Advancements in Gen AI and large language models (LLM) offer enterprises powerful tools to automate customer interactions, enhance content creation, extract meaningful insights from data, and more. By leveraging these technologies in the CMT industries, businesses can improve operational efficiency, deliver personalized experiences and gain a competitive edge.
Here are some tangible examples of how Gen AI already is, or can be, used shortly within CMT industries:
· Improvements in customer support by intelligent chatbots that offer round-the-clock support to customers, providing relevant responses and more personalized customer interactions.
· Improvements in understanding customer sentiment and identifying cross-sell opportunities.

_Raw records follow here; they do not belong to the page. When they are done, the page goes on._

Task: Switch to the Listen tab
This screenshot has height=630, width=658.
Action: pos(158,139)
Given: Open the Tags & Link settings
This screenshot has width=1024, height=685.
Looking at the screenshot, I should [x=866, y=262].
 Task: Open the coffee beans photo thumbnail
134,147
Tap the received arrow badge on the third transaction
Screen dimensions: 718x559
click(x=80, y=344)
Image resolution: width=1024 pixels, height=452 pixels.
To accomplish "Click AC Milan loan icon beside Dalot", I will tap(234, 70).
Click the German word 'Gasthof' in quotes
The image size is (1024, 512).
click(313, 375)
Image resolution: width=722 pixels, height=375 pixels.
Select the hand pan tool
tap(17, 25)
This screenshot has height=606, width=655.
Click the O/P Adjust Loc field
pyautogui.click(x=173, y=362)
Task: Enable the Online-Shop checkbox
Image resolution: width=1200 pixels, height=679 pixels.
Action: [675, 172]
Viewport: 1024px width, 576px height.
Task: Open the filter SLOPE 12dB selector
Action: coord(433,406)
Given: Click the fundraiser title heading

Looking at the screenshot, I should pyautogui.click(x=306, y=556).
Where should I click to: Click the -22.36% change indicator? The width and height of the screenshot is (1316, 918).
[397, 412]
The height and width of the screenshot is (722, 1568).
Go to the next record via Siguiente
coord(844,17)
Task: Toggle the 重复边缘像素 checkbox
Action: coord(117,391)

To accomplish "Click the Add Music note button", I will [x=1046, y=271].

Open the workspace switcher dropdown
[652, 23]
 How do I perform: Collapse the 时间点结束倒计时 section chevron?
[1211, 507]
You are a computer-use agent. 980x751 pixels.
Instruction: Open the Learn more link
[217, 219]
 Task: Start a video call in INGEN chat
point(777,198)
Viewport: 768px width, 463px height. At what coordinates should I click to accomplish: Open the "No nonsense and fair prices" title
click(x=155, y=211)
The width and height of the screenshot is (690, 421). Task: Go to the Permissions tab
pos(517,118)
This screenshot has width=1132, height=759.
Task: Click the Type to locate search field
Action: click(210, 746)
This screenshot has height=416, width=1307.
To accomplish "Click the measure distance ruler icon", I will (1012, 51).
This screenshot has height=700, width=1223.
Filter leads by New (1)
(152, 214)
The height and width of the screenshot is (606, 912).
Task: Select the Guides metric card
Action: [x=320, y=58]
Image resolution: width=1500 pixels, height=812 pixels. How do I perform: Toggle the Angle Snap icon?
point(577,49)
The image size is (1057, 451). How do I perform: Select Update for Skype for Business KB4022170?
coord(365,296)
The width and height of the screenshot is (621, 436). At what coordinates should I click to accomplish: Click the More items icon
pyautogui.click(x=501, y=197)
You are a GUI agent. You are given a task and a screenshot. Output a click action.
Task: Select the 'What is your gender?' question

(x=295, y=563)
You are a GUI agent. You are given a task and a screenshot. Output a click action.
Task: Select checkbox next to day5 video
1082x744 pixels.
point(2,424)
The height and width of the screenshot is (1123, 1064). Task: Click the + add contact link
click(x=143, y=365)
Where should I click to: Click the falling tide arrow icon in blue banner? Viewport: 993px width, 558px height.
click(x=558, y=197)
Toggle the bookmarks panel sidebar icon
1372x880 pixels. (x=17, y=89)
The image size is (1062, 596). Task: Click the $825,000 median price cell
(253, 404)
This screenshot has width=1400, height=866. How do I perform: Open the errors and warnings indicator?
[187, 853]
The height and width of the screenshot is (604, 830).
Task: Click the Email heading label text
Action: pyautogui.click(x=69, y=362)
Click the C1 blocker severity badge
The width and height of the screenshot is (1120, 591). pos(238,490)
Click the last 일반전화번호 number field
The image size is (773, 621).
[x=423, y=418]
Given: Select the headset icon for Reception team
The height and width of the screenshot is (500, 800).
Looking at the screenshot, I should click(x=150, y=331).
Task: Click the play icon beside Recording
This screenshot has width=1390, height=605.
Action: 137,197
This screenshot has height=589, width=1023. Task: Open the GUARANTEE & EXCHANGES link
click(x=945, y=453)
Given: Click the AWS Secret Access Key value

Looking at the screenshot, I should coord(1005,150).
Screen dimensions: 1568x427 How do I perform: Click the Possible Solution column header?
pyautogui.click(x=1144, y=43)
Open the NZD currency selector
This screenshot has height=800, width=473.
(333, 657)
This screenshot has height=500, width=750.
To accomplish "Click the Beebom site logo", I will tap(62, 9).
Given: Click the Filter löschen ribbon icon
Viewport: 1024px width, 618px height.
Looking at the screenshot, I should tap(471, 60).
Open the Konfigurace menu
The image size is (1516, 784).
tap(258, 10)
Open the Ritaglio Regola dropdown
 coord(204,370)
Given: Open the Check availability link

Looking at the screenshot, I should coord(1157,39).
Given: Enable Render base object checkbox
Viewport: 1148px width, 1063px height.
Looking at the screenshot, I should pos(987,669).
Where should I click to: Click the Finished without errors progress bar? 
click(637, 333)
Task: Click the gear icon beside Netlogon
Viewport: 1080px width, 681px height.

· Network optimization by connected AI/ML models to comprehend network behaviors and improve planning/performance.
· Improvements in network troubleshooting by optimized field service devices which will have enhanced diagnostic and analytical capabilities.
· Reduction of mundane, repetitive tasks in favor of higher creativity in content creation such as text, illustrations and audio.
· Reduction of subscriber churn by more personalized audience experiences with increased accuracy.
· Improvements in advertising and subscription monetization across platforms/devices, where enhanced personalization helps reduce churn.
· LLM allows search engines to provide increasingly more nuanced and synthesized answers to improve accuracy.
· LLM makes unstructured data sources, such as social media and customer reviews, available to help provide personalized service.
· Faster and more precise language translation for both internal and external parties.
· Improvements in IT worker productivity when it comes to generating accurate code, analyzing code bases and identifying security issues.
· Aiding in data management and governance tasks, ensuring compliance with privacy regulations, facilitating data anonymization and improving data quality.
· Improvements in knowledge management; LLM can process a query and map it to relevant documents based on semantic similarity, context and topic modeling to provide a more relevant knowledge retrieval.